- TRY IT -
Only the lines from the one containing "Instruction: Select Testing" to the end of the records belong in the copy. Reproduce them word for word and drop the pictures.

════════════════════

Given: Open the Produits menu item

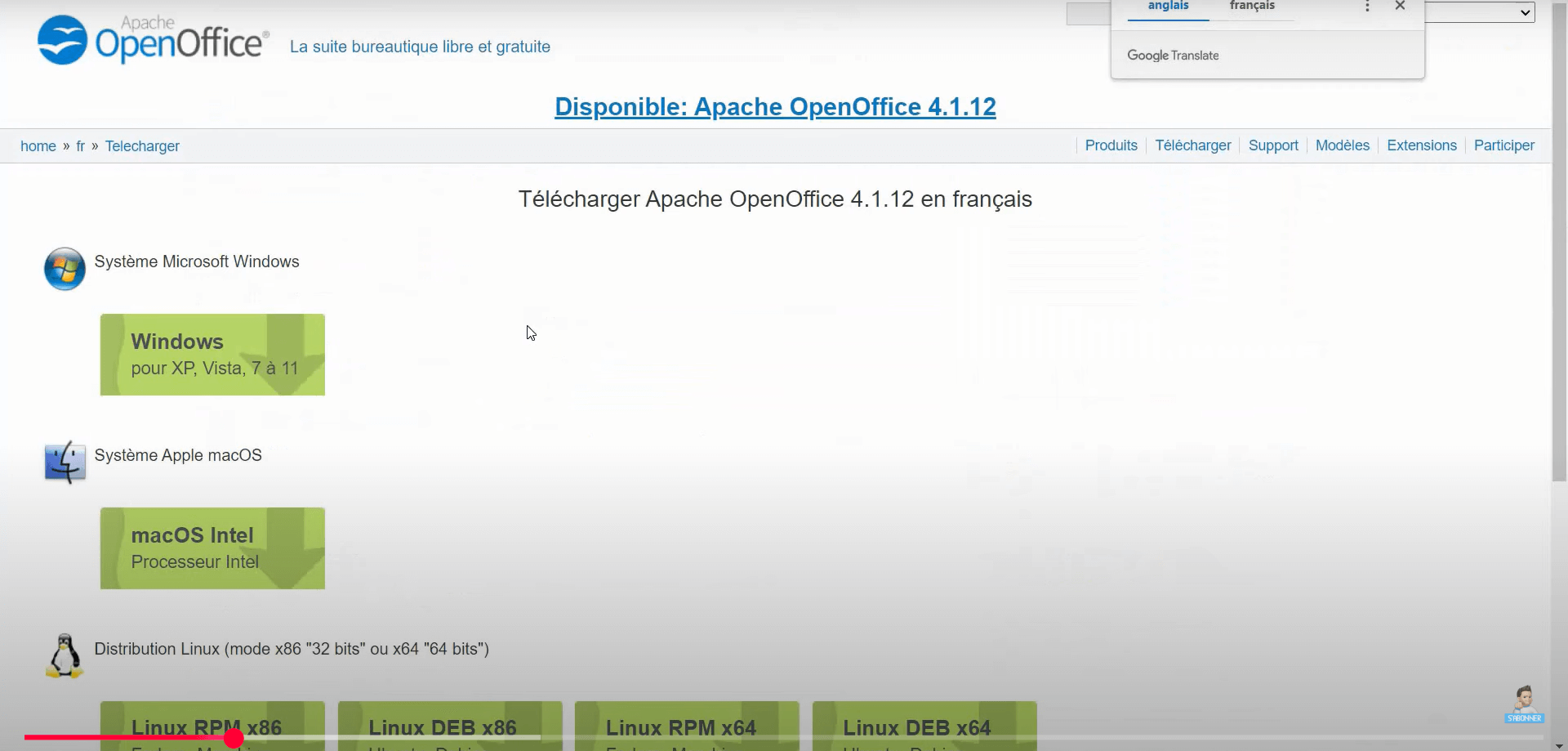Looking at the screenshot, I should coord(1111,145).
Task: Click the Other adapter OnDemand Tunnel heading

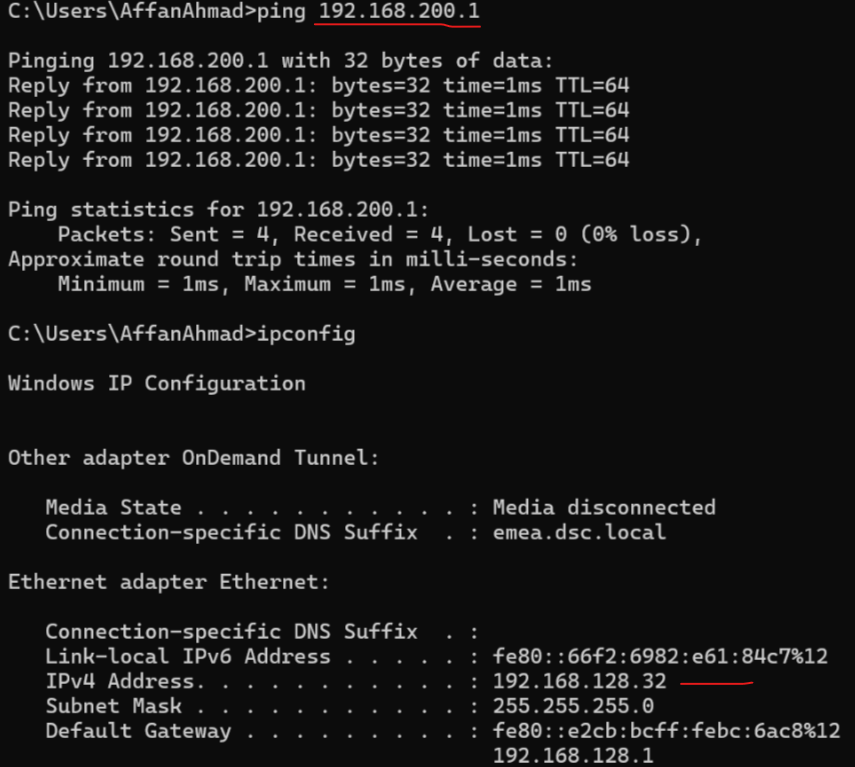Action: (194, 457)

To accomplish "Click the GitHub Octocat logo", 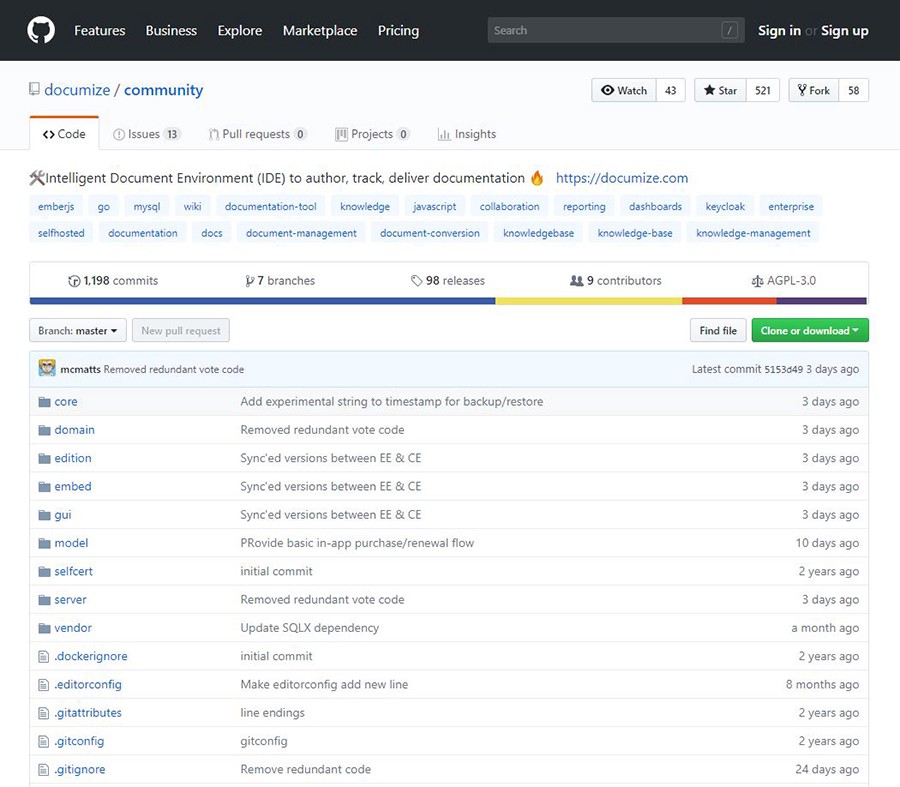I will click(40, 30).
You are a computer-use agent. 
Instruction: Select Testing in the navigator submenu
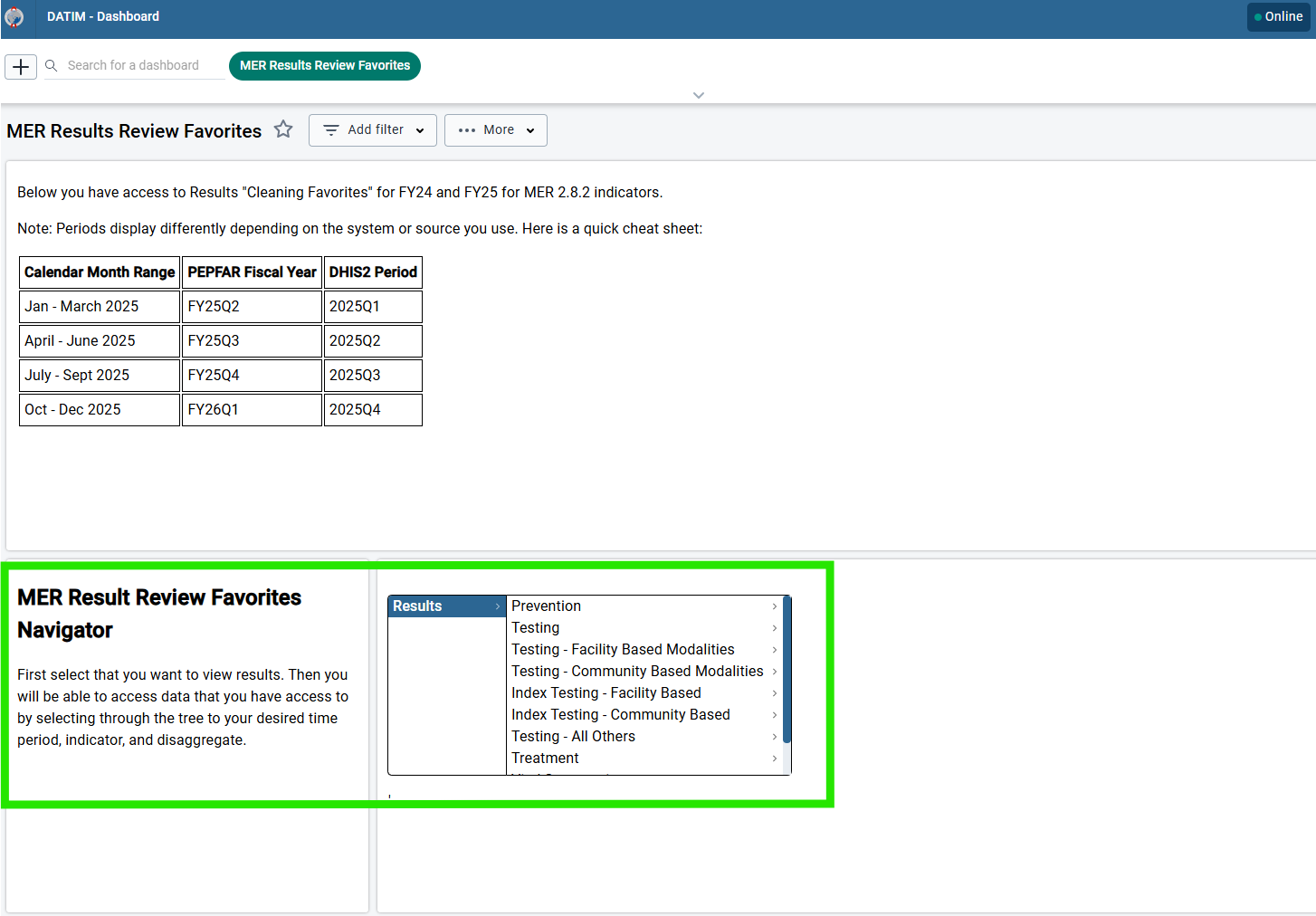pos(536,627)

════════════════════

- YOUR RESPONSE -
Instruction: Select Testing in the navigator submenu
pos(536,627)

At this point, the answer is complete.